(Collected data)
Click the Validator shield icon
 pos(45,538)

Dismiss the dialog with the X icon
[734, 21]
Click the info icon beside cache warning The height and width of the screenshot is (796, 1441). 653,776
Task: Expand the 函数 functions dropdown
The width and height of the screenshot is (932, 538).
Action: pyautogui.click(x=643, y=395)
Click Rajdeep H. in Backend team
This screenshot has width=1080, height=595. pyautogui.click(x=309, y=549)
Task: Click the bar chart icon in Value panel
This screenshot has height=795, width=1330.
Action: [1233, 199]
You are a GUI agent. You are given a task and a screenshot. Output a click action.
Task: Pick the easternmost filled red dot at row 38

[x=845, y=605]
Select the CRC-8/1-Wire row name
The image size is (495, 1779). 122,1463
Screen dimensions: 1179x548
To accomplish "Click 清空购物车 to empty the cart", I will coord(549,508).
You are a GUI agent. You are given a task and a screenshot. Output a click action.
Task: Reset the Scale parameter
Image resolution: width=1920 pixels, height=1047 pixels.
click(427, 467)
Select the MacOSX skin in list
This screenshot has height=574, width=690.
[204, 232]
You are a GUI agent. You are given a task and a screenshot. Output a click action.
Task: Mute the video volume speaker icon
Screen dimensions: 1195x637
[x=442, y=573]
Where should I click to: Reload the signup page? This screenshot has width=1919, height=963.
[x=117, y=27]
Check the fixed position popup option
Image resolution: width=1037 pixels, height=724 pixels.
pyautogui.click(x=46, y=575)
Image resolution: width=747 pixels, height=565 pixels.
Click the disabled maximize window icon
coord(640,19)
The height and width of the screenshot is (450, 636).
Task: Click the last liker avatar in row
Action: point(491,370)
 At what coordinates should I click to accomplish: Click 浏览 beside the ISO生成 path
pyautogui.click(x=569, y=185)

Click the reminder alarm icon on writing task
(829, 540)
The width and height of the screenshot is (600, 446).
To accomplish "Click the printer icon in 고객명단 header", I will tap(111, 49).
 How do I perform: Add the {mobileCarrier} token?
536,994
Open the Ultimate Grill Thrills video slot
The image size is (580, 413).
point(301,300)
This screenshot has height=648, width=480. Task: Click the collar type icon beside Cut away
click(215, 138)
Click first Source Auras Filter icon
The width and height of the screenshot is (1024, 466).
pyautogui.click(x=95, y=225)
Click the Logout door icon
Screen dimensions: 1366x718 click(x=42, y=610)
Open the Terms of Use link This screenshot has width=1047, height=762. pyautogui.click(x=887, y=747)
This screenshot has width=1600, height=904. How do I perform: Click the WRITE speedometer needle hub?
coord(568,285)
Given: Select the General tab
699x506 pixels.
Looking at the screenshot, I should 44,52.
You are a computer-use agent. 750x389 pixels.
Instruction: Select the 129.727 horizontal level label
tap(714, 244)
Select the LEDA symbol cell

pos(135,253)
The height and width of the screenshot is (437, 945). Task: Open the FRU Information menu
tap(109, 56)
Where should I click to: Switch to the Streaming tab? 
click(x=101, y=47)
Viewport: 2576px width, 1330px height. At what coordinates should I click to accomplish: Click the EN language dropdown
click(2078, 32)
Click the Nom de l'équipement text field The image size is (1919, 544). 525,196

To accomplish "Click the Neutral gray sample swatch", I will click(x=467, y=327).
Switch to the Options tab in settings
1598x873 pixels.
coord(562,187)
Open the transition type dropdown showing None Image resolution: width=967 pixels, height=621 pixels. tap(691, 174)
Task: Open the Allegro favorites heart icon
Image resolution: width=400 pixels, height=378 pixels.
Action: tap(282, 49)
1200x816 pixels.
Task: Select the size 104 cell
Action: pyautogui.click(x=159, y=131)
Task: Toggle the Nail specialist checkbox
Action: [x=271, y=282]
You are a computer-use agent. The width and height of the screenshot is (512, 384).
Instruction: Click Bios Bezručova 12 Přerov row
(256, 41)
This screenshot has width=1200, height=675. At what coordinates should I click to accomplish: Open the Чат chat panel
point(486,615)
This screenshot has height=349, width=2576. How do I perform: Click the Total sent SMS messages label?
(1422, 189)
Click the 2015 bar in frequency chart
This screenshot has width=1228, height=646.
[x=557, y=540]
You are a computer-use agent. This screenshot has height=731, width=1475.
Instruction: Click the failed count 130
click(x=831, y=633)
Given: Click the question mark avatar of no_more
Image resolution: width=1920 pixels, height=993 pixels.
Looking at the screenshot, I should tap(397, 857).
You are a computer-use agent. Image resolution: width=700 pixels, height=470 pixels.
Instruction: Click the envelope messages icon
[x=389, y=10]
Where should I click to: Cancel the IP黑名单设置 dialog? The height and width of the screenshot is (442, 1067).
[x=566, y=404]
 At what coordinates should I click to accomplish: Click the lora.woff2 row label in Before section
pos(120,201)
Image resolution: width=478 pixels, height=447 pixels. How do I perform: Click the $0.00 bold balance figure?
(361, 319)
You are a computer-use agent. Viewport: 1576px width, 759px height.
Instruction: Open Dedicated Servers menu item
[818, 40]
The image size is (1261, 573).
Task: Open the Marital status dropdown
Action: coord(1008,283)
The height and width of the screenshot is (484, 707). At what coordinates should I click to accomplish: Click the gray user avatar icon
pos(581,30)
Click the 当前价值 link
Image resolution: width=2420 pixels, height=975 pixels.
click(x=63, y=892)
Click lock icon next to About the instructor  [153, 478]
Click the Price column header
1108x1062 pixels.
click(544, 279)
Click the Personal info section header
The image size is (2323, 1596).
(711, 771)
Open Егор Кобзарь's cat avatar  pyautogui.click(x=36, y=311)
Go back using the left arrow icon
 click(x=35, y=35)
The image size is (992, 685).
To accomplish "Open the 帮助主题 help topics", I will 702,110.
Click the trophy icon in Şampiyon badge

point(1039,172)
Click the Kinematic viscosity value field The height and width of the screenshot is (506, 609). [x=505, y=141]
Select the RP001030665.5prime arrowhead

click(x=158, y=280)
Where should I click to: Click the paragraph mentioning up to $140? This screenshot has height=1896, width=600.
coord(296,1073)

• [Exercise description]: Return all of the above records exactly, leaving no line out.

• [Task result]:
Click the Validator shield icon
 pos(45,538)

Dismiss the dialog with the X icon
[734, 21]
Click the info icon beside cache warning The height and width of the screenshot is (796, 1441). 653,776
Task: Expand the 函数 functions dropdown
The width and height of the screenshot is (932, 538).
Action: pyautogui.click(x=643, y=395)
Click Rajdeep H. in Backend team
This screenshot has width=1080, height=595. pyautogui.click(x=309, y=549)
Task: Click the bar chart icon in Value panel
This screenshot has height=795, width=1330.
Action: [1233, 199]
You are a GUI agent. You are given a task and a screenshot. Output a click action.
Task: Pick the easternmost filled red dot at row 38

[x=845, y=605]
Select the CRC-8/1-Wire row name
The image size is (495, 1779). 122,1463
Screen dimensions: 1179x548
To accomplish "Click 清空购物车 to empty the cart", I will coord(549,508).
You are a GUI agent. You are given a task and a screenshot. Output a click action.
Task: Reset the Scale parameter
Image resolution: width=1920 pixels, height=1047 pixels.
click(427, 467)
Select the MacOSX skin in list
This screenshot has height=574, width=690.
[204, 232]
You are a GUI agent. You are given a task and a screenshot. Output a click action.
Task: Mute the video volume speaker icon
Screen dimensions: 1195x637
[x=442, y=573]
Where should I click to: Reload the signup page? This screenshot has width=1919, height=963.
[x=117, y=27]
Check the fixed position popup option
Image resolution: width=1037 pixels, height=724 pixels.
pyautogui.click(x=46, y=575)
Image resolution: width=747 pixels, height=565 pixels.
Click the disabled maximize window icon
coord(640,19)
The height and width of the screenshot is (450, 636).
Task: Click the last liker avatar in row
Action: point(491,370)
 At what coordinates should I click to accomplish: Click 浏览 beside the ISO生成 path
pyautogui.click(x=569, y=185)

Click the reminder alarm icon on writing task
(829, 540)
The width and height of the screenshot is (600, 446).
To accomplish "Click the printer icon in 고객명단 header", I will tap(111, 49).
 How do I perform: Add the {mobileCarrier} token?
536,994
Open the Ultimate Grill Thrills video slot
The image size is (580, 413).
point(301,300)
This screenshot has height=648, width=480. Task: Click the collar type icon beside Cut away
click(215, 138)
Click first Source Auras Filter icon
The width and height of the screenshot is (1024, 466).
pyautogui.click(x=95, y=225)
Click the Logout door icon
Screen dimensions: 1366x718 click(x=42, y=610)
Open the Terms of Use link This screenshot has width=1047, height=762. pyautogui.click(x=887, y=747)
This screenshot has width=1600, height=904. How do I perform: Click the WRITE speedometer needle hub?
coord(568,285)
Given: Select the General tab
699x506 pixels.
Looking at the screenshot, I should 44,52.
You are a computer-use agent. 750x389 pixels.
Instruction: Select the 129.727 horizontal level label
tap(714, 244)
Select the LEDA symbol cell

pos(135,253)
The height and width of the screenshot is (437, 945). Task: Open the FRU Information menu
tap(109, 56)
Where should I click to: Switch to the Streaming tab? 
click(x=101, y=47)
Viewport: 2576px width, 1330px height. At what coordinates should I click to accomplish: Click the EN language dropdown
click(2078, 32)
Click the Nom de l'équipement text field The image size is (1919, 544). 525,196

To accomplish "Click the Neutral gray sample swatch", I will click(x=467, y=327).
Switch to the Options tab in settings
1598x873 pixels.
coord(562,187)
Open the transition type dropdown showing None Image resolution: width=967 pixels, height=621 pixels. tap(691, 174)
Task: Open the Allegro favorites heart icon
Image resolution: width=400 pixels, height=378 pixels.
Action: tap(282, 49)
1200x816 pixels.
Task: Select the size 104 cell
Action: pyautogui.click(x=159, y=131)
Task: Toggle the Nail specialist checkbox
Action: [x=271, y=282]
You are a computer-use agent. The width and height of the screenshot is (512, 384).
Instruction: Click Bios Bezručova 12 Přerov row
(256, 41)
This screenshot has width=1200, height=675. At what coordinates should I click to accomplish: Open the Чат chat panel
point(486,615)
This screenshot has height=349, width=2576. How do I perform: Click the Total sent SMS messages label?
(1422, 189)
Click the 2015 bar in frequency chart
This screenshot has width=1228, height=646.
[x=557, y=540]
You are a computer-use agent. This screenshot has height=731, width=1475.
Instruction: Click the failed count 130
click(x=831, y=633)
Given: Click the question mark avatar of no_more
Image resolution: width=1920 pixels, height=993 pixels.
Looking at the screenshot, I should tap(397, 857).
You are a computer-use agent. Image resolution: width=700 pixels, height=470 pixels.
Instruction: Click the envelope messages icon
[x=389, y=10]
Where should I click to: Cancel the IP黑名单设置 dialog? The height and width of the screenshot is (442, 1067).
[x=566, y=404]
 At what coordinates should I click to accomplish: Click the lora.woff2 row label in Before section
pos(120,201)
Image resolution: width=478 pixels, height=447 pixels. How do I perform: Click the $0.00 bold balance figure?
(361, 319)
You are a computer-use agent. Viewport: 1576px width, 759px height.
Instruction: Open Dedicated Servers menu item
[818, 40]
The image size is (1261, 573).
Task: Open the Marital status dropdown
Action: coord(1008,283)
The height and width of the screenshot is (484, 707). At what coordinates should I click to accomplish: Click the gray user avatar icon
pos(581,30)
Click the 当前价值 link
Image resolution: width=2420 pixels, height=975 pixels.
click(x=63, y=892)
Click lock icon next to About the instructor  [153, 478]
Click the Price column header
1108x1062 pixels.
click(544, 279)
Click the Personal info section header
The image size is (2323, 1596).
(711, 771)
Open Егор Кобзарь's cat avatar  pyautogui.click(x=36, y=311)
Go back using the left arrow icon
 click(x=35, y=35)
The image size is (992, 685).
To accomplish "Open the 帮助主题 help topics", I will 702,110.
Click the trophy icon in Şampiyon badge

point(1039,172)
Click the Kinematic viscosity value field The height and width of the screenshot is (506, 609). [x=505, y=141]
Select the RP001030665.5prime arrowhead

click(x=158, y=280)
Where should I click to: Click the paragraph mentioning up to $140? This screenshot has height=1896, width=600.
coord(296,1073)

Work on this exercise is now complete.